I try to find the following formula from another perspective, and it is easier to generalize.

$$ \pi^6-961=\sum_{k=0}^\infty \left(\frac{231}{(2k+3)^6}+\frac{729}{(2k+5)^6}\right) $$


$$ \sum _{k=0}^{\infty } \left(\frac{a}{(2 k+1)^6}+\frac{b}{(2 k+3)^6}+\frac{c}{(2 k+5)^6}\right) $$

The exponent of the denominator must be $6$, otherwise $π^6$ cannot be obtained.

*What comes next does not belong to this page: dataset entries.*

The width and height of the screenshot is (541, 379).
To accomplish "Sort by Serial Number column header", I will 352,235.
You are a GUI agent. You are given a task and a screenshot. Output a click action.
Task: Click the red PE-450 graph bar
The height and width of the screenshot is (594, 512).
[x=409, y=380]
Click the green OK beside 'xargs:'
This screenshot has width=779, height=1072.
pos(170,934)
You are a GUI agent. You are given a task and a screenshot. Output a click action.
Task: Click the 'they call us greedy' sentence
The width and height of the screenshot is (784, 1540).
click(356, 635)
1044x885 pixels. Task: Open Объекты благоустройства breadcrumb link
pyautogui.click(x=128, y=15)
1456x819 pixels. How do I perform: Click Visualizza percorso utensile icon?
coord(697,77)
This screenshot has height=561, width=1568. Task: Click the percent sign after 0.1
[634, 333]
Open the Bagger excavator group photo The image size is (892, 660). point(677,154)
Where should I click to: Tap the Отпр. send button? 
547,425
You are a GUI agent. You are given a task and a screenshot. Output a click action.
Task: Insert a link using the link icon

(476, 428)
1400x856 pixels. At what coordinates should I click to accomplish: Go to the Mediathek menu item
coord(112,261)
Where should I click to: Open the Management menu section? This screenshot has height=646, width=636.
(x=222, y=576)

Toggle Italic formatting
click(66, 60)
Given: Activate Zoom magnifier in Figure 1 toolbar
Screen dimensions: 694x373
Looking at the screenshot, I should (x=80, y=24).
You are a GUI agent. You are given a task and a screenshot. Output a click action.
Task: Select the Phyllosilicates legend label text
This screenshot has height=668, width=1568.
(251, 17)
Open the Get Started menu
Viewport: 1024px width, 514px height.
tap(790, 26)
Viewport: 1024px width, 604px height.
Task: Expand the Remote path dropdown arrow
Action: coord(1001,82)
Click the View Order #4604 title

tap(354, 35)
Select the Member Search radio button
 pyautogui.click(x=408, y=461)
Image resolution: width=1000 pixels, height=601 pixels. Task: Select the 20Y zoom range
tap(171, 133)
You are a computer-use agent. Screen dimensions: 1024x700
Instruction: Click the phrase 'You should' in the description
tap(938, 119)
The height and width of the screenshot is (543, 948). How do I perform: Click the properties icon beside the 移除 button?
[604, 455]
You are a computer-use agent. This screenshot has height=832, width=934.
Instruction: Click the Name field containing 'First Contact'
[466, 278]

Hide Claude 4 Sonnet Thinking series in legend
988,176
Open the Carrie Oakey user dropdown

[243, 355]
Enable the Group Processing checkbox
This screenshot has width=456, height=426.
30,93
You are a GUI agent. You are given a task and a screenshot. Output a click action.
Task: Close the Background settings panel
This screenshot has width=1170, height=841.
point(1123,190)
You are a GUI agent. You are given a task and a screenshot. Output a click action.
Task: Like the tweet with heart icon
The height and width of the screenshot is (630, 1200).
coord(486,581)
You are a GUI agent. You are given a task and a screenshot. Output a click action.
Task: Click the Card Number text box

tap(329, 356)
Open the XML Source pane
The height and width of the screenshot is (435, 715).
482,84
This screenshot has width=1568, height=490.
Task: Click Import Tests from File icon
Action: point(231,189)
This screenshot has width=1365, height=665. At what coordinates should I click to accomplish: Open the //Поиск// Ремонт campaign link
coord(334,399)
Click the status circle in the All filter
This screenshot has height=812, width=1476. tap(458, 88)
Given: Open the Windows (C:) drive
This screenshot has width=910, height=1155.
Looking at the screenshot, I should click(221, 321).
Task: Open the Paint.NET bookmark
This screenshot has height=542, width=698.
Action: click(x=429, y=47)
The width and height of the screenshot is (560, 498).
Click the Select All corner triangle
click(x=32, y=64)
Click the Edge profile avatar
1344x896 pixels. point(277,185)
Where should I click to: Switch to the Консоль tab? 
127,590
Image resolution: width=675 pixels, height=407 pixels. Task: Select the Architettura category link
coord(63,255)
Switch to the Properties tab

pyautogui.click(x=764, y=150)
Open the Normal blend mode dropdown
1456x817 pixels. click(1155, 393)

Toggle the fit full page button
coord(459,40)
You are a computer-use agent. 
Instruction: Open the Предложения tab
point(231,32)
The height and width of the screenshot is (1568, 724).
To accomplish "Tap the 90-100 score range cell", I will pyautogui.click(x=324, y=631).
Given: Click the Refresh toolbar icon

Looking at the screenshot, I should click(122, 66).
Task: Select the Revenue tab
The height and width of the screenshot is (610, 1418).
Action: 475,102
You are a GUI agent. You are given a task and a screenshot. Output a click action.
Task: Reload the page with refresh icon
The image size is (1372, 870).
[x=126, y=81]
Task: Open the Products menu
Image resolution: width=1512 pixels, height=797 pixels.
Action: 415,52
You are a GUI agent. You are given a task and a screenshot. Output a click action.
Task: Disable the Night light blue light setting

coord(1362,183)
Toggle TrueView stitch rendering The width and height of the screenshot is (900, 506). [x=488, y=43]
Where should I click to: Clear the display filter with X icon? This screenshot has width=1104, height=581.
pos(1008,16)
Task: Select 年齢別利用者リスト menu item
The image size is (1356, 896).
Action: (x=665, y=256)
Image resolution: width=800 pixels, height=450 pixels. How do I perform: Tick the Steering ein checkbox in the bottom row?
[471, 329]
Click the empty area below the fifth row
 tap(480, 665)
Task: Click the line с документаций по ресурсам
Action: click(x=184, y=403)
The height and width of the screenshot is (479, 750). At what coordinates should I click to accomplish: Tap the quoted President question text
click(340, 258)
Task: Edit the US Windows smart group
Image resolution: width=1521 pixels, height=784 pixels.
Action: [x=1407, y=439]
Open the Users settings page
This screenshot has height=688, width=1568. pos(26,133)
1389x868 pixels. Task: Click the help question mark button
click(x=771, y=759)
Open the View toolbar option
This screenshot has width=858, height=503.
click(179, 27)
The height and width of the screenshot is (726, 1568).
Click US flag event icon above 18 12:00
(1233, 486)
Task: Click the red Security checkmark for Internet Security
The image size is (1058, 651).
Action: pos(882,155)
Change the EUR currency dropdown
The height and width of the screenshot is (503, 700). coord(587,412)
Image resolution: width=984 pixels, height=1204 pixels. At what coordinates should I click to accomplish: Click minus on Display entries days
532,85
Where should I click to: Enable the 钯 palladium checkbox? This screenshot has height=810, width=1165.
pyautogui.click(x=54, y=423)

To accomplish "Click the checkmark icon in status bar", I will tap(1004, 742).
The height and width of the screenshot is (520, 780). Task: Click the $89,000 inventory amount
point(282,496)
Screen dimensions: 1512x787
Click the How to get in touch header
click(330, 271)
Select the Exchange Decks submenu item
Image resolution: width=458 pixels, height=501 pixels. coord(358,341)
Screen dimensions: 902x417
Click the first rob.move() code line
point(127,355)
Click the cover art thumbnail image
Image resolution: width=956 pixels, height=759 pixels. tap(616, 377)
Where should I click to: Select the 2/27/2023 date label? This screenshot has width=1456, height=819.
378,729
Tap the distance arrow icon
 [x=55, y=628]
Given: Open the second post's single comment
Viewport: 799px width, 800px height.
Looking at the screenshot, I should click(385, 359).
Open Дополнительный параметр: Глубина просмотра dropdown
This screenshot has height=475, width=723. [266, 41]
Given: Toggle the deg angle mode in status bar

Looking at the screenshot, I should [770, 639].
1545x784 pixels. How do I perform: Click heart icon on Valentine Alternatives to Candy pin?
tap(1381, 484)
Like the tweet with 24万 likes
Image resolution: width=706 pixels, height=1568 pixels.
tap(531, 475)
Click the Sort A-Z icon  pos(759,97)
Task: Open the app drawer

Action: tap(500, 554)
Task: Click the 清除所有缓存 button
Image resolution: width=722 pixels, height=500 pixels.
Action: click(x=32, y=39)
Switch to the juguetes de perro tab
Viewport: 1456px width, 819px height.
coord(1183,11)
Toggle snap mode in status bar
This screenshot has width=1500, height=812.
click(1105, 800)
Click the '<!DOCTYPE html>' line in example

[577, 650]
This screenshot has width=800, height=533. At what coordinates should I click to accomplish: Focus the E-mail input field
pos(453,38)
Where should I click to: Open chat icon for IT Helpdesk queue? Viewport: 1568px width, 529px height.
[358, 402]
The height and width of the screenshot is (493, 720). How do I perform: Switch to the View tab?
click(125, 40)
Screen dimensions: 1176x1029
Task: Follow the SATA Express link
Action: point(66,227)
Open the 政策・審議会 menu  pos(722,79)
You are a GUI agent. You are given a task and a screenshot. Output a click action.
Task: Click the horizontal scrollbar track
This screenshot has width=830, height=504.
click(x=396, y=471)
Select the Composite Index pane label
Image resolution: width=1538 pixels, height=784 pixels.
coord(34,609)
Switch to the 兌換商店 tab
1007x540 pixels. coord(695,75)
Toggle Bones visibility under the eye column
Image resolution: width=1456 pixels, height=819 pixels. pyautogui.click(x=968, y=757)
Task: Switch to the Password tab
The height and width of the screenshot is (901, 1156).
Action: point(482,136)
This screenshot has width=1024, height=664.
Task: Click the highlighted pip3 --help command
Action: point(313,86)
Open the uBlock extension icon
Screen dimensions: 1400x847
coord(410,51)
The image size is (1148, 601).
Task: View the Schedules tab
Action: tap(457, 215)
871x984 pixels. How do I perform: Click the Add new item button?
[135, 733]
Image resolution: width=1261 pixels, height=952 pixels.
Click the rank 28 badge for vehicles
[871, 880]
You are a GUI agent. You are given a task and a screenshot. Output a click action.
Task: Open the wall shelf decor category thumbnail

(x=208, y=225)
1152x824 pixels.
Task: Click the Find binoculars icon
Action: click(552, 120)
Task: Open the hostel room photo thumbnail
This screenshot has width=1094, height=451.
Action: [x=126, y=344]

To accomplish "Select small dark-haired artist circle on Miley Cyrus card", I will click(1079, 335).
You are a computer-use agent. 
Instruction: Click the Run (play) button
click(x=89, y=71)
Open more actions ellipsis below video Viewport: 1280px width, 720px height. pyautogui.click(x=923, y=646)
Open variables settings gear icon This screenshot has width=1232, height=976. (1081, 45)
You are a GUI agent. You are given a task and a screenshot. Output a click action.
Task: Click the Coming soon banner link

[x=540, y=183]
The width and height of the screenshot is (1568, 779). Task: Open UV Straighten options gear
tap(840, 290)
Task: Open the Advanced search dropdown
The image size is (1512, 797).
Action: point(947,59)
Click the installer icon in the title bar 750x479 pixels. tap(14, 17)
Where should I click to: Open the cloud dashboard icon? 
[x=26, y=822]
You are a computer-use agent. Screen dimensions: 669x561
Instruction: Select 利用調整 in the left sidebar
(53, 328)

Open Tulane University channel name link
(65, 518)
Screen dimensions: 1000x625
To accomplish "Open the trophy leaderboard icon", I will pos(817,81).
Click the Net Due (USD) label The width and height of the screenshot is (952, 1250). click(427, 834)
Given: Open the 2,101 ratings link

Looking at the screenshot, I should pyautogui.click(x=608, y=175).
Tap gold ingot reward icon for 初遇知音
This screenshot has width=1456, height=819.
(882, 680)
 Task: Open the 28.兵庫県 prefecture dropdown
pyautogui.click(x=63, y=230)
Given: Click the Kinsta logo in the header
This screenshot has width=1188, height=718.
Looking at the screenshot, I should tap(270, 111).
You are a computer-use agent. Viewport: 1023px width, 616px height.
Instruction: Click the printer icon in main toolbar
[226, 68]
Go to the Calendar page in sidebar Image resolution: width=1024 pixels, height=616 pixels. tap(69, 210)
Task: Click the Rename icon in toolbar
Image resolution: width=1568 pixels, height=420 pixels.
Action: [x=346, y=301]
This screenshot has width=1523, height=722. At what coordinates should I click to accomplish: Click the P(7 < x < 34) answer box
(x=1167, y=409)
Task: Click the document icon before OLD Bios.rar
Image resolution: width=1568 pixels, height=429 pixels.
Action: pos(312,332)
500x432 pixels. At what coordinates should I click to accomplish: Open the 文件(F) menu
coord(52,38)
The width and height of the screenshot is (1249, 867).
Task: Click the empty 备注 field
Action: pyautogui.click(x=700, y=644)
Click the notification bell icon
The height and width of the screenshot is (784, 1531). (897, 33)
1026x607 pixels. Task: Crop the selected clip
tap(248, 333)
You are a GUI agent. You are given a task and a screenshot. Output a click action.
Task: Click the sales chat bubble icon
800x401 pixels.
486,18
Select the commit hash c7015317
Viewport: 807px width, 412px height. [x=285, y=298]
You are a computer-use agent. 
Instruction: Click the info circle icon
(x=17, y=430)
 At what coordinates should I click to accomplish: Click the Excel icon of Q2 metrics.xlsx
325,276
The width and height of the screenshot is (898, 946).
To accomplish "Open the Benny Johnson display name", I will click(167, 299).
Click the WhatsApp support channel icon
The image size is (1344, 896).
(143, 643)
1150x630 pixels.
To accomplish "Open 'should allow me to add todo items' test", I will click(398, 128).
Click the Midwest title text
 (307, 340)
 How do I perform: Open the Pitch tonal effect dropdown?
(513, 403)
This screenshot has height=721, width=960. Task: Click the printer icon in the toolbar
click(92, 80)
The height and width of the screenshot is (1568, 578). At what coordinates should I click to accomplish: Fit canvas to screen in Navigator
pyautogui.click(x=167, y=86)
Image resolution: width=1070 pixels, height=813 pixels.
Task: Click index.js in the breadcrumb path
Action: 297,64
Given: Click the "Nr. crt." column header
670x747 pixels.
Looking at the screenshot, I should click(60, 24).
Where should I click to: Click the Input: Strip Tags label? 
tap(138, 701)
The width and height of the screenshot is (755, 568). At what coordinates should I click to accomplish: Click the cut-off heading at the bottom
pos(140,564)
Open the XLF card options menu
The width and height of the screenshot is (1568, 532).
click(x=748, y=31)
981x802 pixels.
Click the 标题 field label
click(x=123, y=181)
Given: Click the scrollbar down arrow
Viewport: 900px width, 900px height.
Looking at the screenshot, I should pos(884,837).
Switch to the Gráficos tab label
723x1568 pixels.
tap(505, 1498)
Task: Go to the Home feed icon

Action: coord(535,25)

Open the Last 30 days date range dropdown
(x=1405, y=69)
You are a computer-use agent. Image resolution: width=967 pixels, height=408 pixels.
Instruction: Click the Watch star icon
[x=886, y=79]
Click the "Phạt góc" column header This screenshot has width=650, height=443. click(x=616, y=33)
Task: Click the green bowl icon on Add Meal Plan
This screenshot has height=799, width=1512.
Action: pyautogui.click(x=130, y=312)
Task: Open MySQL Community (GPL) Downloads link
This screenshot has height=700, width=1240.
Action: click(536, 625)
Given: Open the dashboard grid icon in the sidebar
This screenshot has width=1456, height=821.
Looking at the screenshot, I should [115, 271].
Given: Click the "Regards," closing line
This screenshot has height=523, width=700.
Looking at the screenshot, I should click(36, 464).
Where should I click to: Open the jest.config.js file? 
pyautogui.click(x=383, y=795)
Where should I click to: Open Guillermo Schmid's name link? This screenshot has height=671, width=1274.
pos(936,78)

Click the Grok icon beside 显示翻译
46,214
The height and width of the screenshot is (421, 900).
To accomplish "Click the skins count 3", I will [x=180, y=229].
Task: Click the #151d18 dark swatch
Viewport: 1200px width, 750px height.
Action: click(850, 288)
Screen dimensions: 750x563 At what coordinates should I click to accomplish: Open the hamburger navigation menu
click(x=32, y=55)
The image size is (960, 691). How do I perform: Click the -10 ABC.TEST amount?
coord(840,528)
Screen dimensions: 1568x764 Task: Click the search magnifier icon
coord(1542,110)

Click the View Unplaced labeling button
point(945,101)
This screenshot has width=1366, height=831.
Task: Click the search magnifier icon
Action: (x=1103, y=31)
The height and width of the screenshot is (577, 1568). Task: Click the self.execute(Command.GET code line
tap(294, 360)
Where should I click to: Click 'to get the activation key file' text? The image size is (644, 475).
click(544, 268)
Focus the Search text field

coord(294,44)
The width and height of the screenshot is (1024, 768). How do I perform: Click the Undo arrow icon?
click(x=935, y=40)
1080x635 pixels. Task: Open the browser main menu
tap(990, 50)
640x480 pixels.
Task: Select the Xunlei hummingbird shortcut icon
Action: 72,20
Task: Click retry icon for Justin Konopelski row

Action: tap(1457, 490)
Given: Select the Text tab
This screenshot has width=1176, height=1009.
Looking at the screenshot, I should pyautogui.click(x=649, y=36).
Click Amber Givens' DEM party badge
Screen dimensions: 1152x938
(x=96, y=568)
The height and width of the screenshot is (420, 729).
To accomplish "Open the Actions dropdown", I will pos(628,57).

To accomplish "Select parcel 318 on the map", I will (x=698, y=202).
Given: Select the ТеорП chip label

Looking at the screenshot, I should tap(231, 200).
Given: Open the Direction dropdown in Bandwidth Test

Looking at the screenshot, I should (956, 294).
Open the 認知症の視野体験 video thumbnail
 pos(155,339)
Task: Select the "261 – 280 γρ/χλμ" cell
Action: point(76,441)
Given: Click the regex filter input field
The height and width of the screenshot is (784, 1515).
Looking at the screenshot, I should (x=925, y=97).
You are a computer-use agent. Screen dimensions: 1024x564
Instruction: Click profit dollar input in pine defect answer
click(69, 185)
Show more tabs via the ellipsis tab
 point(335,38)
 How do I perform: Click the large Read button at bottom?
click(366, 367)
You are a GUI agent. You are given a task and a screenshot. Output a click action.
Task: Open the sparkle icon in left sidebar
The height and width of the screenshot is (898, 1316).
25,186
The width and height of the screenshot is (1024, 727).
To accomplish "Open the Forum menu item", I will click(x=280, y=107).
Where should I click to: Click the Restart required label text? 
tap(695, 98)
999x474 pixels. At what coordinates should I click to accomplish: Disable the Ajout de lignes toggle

The internal form is $k + b$ or $2 k + b$. Other forms are very complicated.

Summing up we get:

$$ \frac{\pi ^6 }{960}a+\frac{1}{960} \left(\pi ^6-960\right) b+\left(\frac{\pi ^6}{960}-\frac{730}{729}\right) c=\pi ^6-961 $$

Take common division and rearrangement are:

$$ \pi ^6 (243 a+243 b+243 c-233280)-233280 b-233600 c+224182080 = 0 $$

Note that $a$ appears alone to the power of $6$, so $a$ must be $0$.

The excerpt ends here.